Router with 2 internet connections
Brian A. Seklecki
bseklecki at collaborativefusion.com
Sat Mar 31 22:05:53 UTC 2007
Right. Since you can only have one default route, you'd to use static
routes out of the second interface make the decision based on
"destination IP address" (layer 3 decision making here).
To make it based on source address or some layer-4 decision, you'd need
a layer4 switch and/or BGP.
BGP is your best bet.
~BAS
On Fri, 2007-03-30 at 19:09 -0700, Kevin Glick wrote:
> I've got a BSD router with two internet connections:
> dc0 (DSL) and dc1 (Cable)
>
> I also have an internal nic:
> rl0 (192.168.0.1)
>
> I've got PF setup and running nat. What I need to know is this;
> Can I easily route all outbound traffic from 192.168.0.2 - 192.168.0.250 out
> the dc1 interface, AND route traffic from 192.168.0.251 - 192.168.0.254 out
> the dc0 interface with PF and something else?
>
> Currently, PF redirects the traffic correctly, however, the traffic from the
> upper block goes out the default route (gateway of dc1).
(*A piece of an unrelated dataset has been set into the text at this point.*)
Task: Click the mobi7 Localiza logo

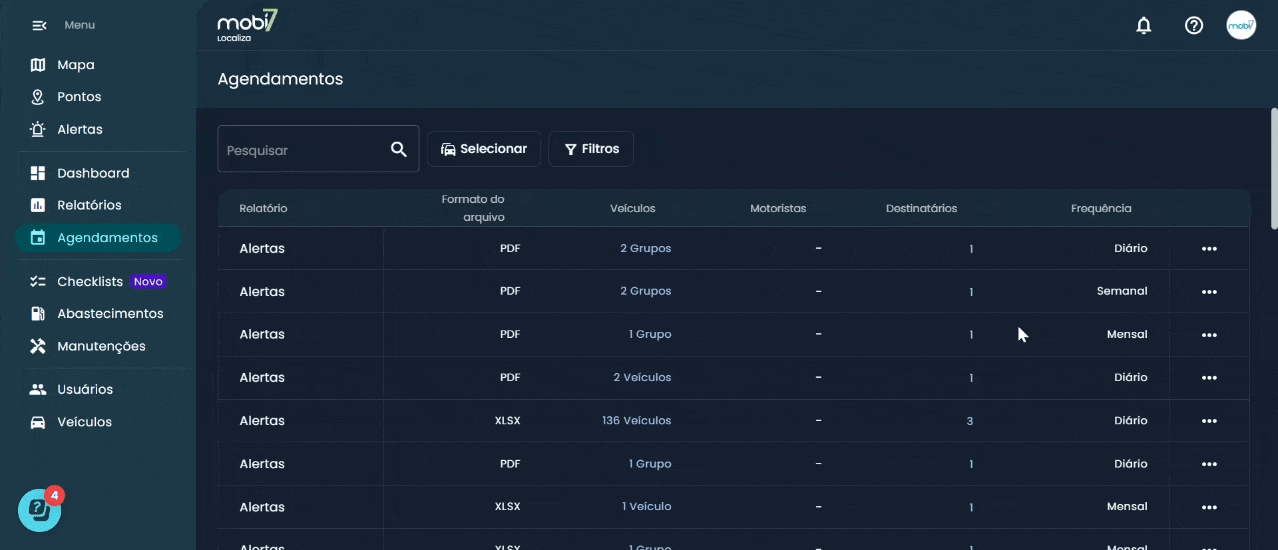Action: pos(247,25)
So the traffic
> never comes back.
>
> I guess the problem is that I'm sending the nat'd packets out as the IP of
> dc0, but they're being send out dc1.
>
> Make sense? Anybody follow this, and have a useful suggestion?
>
> --
> Kevin Glick
>
> _______________________________________________
> freebsd-questions at freebsd.org mailing list
> http://lists.freebsd.org/mailman/listinfo/freebsd-questions
> To unsubscribe, send any mail to "freebsd-questions-unsubscribe at freebsd.org"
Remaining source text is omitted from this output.